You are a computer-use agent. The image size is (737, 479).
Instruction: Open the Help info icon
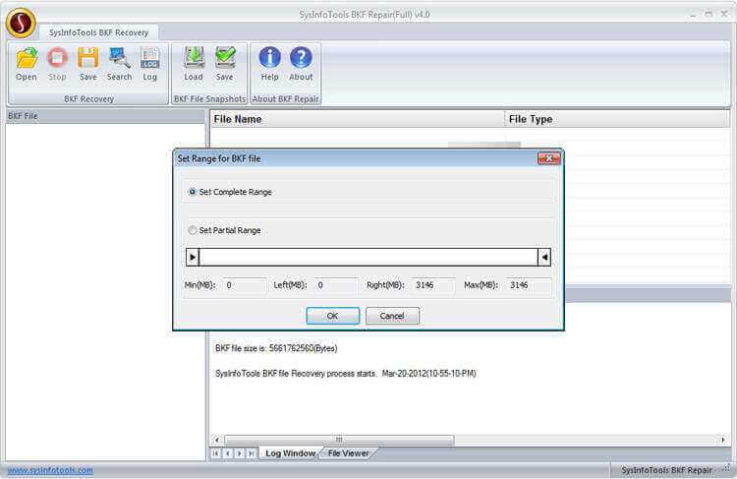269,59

--

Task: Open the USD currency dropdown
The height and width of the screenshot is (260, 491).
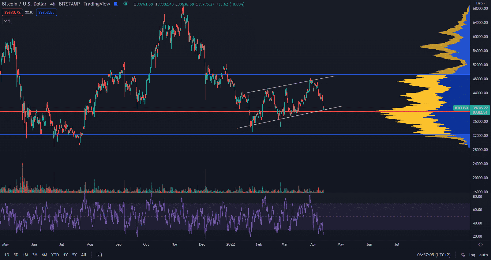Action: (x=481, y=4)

* * *

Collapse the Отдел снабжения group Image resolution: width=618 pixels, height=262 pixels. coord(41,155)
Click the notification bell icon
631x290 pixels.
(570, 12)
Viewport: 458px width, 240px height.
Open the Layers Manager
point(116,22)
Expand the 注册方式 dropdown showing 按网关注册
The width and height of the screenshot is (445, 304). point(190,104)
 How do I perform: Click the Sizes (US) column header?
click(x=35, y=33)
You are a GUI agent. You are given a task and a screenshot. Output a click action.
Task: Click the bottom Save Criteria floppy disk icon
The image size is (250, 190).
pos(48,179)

What is required:
Select every line in the material above where the string "agent" occurs, and copy it.

Response:
You are a computer-use agent. The image size is (737, 479).
You are a GUI agent. You are given a task and a screenshot. Output a click action.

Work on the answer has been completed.